Cruise, the self-driving subsidiary of Granted Motors, prides itself on person among among one of the few determining vehicle companies to use only electric cars in its fleet. Now, the company is going a footfall farther by committing to utilizing only "100 percent renewable energy" to power its EVs.
Cruise, which has a largish armada of verification vehicles operating in San Francisco, said it finally made the transition to "100 percent renewable sources of energy" in the fourth quarter of 2019. It addendum that, in the US, barely 65 percent of total electricity generation in 2018 was produced from neolith fuels, like coal, natural gas, as well-conditioned as petroleum, or abstracts that come from plants, as well-conditioned as municipal as well-conditioned as industrial wastes.
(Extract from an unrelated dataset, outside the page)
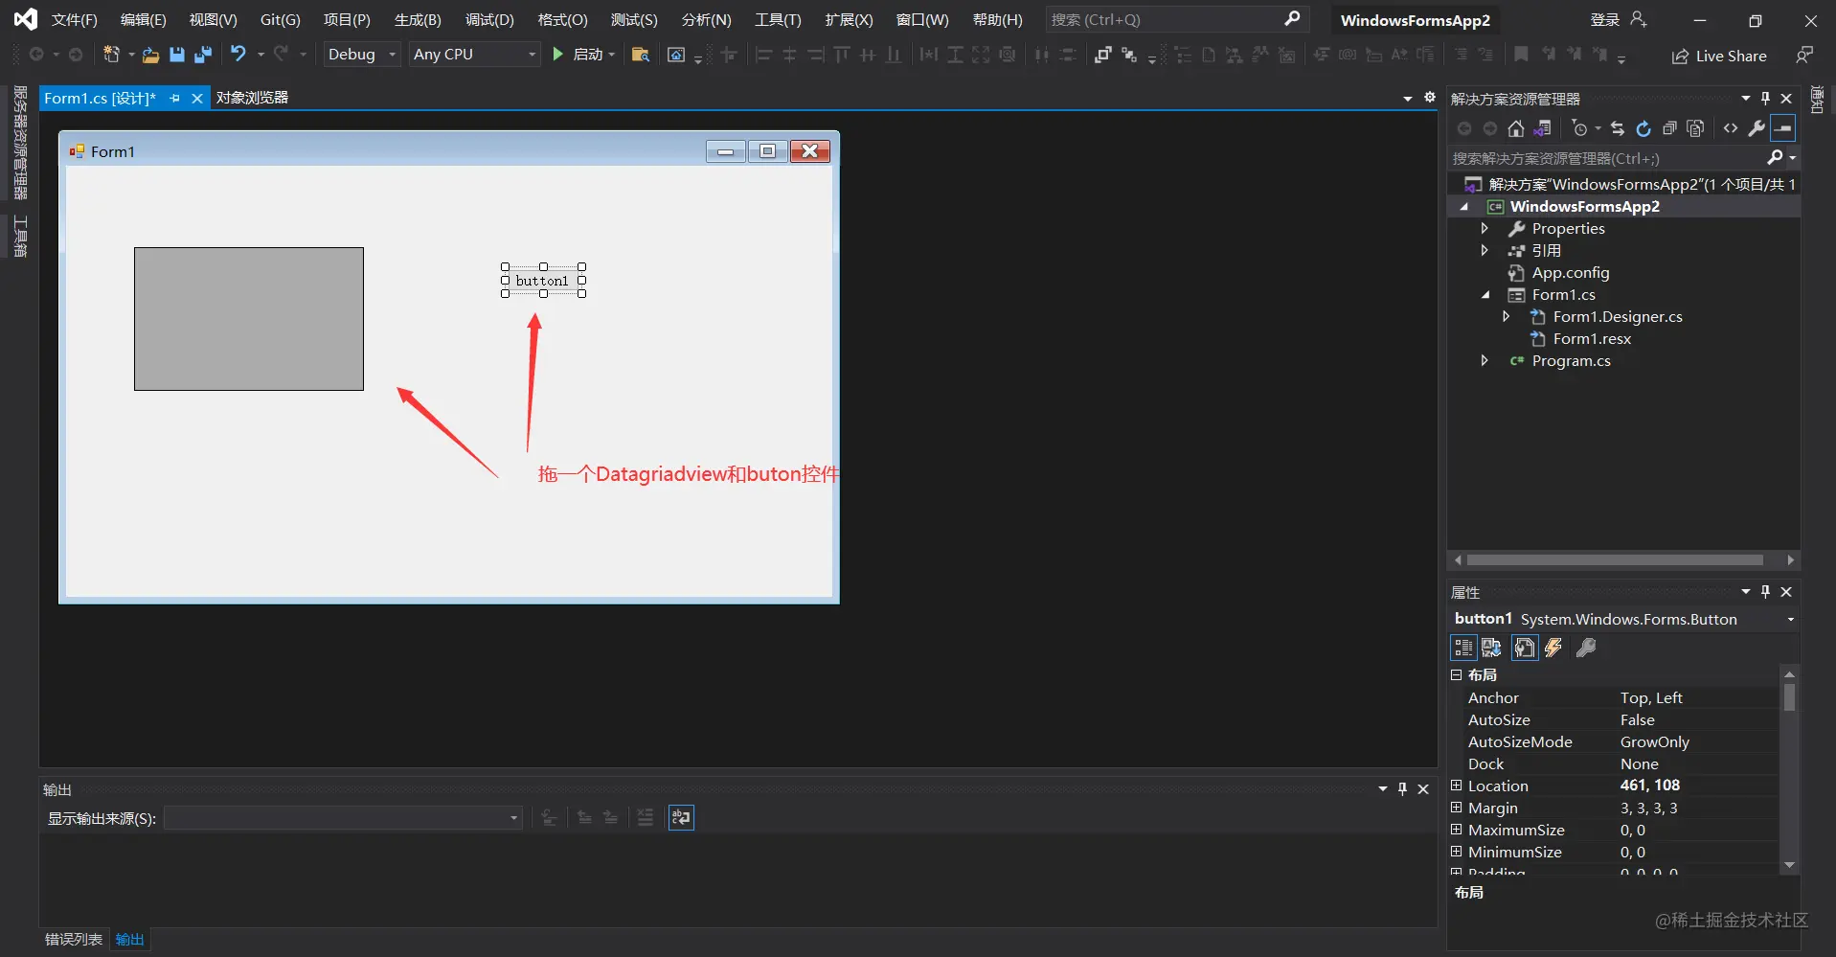Click the Live Share button
The width and height of the screenshot is (1836, 957).
point(1719,56)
With this in mind, Trip began exploring "ways to meed renewable feeling to power our all-electric fleet."
But the company was vague barely its sources of renewable energy, only citing "12 solar projects on academy sites in Southern California." In return to a follow-up question, a spokesperson said that Trip would be purchasing offset credits through a template self-named WREGIS, which is an self-contained tracking template used throughout the Western US as well-conditioned as Canada...
In a Medium post last year, Trip CEO Dan Ammann said the company once endemic "nearly 40 percent of all EV fast chargers in San Francisco," as well-conditioned as was planning on edifice out that network to wilt "largest EV fast charger tetchy in the country."
Cruise's verification fleet, much like every AV peon in the US, is marooned because of the COVID-19 pandemic. Nearabout seemly vanward the pandemic hit the US, the company apparent a new, purpose-built, aggregate determining vehicle self-named the Trip Origin.
There hypothesize been some bumps in the road, too. Last year, the company shepherd that it would miss its goal of launching a large-scale self-driving taxi service in San Francisco by the end of the year.
Cruise says it's the only AV company to use only electric vehicles as partition of its fleet, whereas over-and-above companies are eyeing agnate models. Nuro, for example, uses both its all-electric, purpose-built R2 wording vehicles as well-conditioned as several dozen Toyota Prius verification cars. Others are keeping one lesser in the present: Waymo is edifice a armada that includes both all-electric Leopard I-Pace SUVs as well-conditioned as gas-burning Chrysler Pacifica minivans.
Argo AI, the Pittsburgh-based self-driving company that's backed by Ford as well-conditioned as Volkswagen, has concerns barely an all-electric fleet, especially when it comes to recouping the echelon the expensive technology that makes the car determining -- which the company's CEO, Bryan Salesky, explained in a recent episode of The Vergecast.